Il volo inizia con un dirottamento verso New York, verranno anche fatti degli scali per rifornimenti e rilascio di passeggeri a Denver, in Colorado, ma anche a Bangor, nel Maine e a Shannon in Irlanda.
Minichiello ha le idee molto chiare: all’aeroporto di Fiumicino, una volta atterrato, fa salire sul Boeing un funzionario di Polizia completamente disarmato (sarà il vice-questore Pietro Gulì) come nuovo ostaggio, necessario per completare la sua missione e quindi fargli guidare l’auto e portarlo fino a Napoli. Ma ancora nei pressi di Roma e in aperta campagna decide di scendere e scappare a piedi. Trova rifugio nella chiesa del Divino Amore e una volta riconosciuto dal prete, si arrende senza opporre resistenza e viene arrestato.

In Italia viene processato per aver introdotto armi e munizioni da guerra e condannato inizialmente a sette anni di reclusione, ma alla fine ne sconterà solo un anno e mezzo per buona condotta e attenuanti varie. Gli Stati Uniti chiederanno più volte l’estradizione ma senza successo.

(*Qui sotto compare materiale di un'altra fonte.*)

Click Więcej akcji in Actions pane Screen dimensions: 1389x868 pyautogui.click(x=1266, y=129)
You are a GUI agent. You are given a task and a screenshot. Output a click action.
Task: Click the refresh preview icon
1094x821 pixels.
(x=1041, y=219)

Purtroppo i dispiaceri di Ralph non finiscono qui. Nel 1985,  la sua compagna abbandonata in sala parto, morirà assieme al secondo figlio. Inizialmente per vendicarsi Raffaele vuole progettare un attentato a un convegno medico, ma poi un ragazzo gli regala una copia del Nuovo Testamento e rimane colpito dalla frase: “Padre, perdona loro perché non sanno quello che fanno”. Una frase che sarà il passo iniziale per dare una svolta alla sua vita spirituale e fare pace con tutti. Ad oggi Ralph è anche un cittadino libero negli Stati Uniti, i quali gli hanno concesso la grazia.

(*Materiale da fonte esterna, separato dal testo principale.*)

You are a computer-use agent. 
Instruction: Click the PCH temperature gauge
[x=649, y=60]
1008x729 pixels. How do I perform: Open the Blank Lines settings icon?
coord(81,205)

Sono passati ormai 54 anni da quella folle notte e Alex Infascelli ha deciso di raccontarcela nel suo nuovo documentario Kill me if you can, che non parla solo di quel dirottamento pazzesco, ma anche di un uomo (per molti un eroe, per altri un terrorista) che non si è mai piegato davanti alle difficoltà della vita. Nemmeno davanti agli Stati Uniti d’America.